▸ Stated problem 1
In the text on statistical tests as linear models, which null model is a one-sample t-test tested against?
▸ Stated problem 2
Carry on writing the text on statistical tests as linear models, starting right after its final sentence.

▸ Document segment
>>>

The list of named statistical tests is huge. Many of the common tests rely on inference from simple linear models, e.g. a one-sample t-test is just y = β + ε which is tested against the null model y = μ + ε i.e. that β = μ where μ is some null value - typically μ=0.

I find this to be quite a bit more instructive for teaching purposes than rote learning named models, when to use them, and their assumptions as if they had nothing to do with each other. That approach promotes does not promote understanding. However, I cannot find a good resource collecting this. I am more interested in equivalences between the underlying models rather than the method of inference from them. Although, as far as I can see, likelihood ratio tests on all these linear models yield the same results as the "classical" inference.

<<<

▸ Information supplied
>>>

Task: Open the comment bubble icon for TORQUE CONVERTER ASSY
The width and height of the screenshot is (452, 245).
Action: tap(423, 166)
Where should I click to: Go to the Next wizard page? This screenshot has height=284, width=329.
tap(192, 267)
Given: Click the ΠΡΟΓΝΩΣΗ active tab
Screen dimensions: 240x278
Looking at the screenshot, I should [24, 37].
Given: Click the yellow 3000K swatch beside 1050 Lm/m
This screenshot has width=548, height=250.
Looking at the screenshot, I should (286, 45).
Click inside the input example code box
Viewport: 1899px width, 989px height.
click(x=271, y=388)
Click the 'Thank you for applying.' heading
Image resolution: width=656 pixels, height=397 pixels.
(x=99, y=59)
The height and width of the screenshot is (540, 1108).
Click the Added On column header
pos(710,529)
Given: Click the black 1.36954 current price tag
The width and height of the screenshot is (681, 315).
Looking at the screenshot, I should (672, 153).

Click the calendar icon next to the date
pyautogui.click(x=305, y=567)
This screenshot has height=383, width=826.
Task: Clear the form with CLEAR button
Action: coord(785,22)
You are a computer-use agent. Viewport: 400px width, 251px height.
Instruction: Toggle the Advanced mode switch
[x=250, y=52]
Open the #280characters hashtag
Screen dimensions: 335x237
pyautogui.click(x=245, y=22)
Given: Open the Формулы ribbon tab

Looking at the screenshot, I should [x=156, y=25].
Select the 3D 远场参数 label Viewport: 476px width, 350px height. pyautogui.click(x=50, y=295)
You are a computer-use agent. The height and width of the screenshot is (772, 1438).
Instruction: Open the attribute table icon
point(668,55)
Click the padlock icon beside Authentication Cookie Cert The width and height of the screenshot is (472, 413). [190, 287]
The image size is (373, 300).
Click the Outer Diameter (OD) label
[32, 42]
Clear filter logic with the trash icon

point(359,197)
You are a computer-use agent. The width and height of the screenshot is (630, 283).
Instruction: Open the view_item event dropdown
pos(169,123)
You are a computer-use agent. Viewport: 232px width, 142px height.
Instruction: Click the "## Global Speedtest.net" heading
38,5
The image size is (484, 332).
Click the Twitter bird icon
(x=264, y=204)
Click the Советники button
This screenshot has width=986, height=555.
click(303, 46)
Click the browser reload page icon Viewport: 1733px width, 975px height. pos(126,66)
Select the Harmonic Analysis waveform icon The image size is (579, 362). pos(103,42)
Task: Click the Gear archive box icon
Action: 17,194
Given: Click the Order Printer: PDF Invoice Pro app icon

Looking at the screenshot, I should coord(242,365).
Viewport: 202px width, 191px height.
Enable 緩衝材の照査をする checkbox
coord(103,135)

<<<

▸ Written response 1
It is tested against y = μ + ε, that is, β = μ, where μ is some null value, typically 0.

▸ Written response 2
Here are the equivalences I've learned about so far, ignoring the error term $\varepsilon \sim \mathcal N(0, \sigma^2)$ and assuming that all null hypotheses are the absense of an effect:

One-sample t-test: $y = \beta_0 \qquad \mathcal{H}_0: \beta_0 = 0$.

Paired-sample t-test: $y_2-y_1 = \beta_0 \qquad \mathcal{H}_0: \beta_0 = 0$

This is identical to a one-sample t-test on pairwise differences.

Two-sample t-test: $y = \beta_1 * x_i + \beta_0 \qquad \mathcal{H}_0: \beta_1 = 0$

where x is an indicator (0 or 1).

Pearson correlation: $y = \beta_1 * x + \beta_0 \qquad \mathcal{H}_0: \beta_1 = 0$

Notice the similarity to a two-sample t-test which is just regression on a binary x-axis.

Spearman correlation: $rank(y) = \beta_1 * rank(x) + \beta_0 \qquad \mathcal{H}_0: \beta_1 = 0$

This is identical to a Pearson correlation on rank-transformed x and y.

One-way ANOVA: $y = \beta_1*x_1 + \beta_2*x_2 + \beta_3*x_3 +... \qquad \mathcal{H}_0: \beta_1, \beta_2, \beta_3, ... = \beta$

where $x_i$ are indicators selecting the relevant $\beta$ (one $x$ is 1; the others are 0). The model could probably be written in matrix form as as $Y = \beta * X$.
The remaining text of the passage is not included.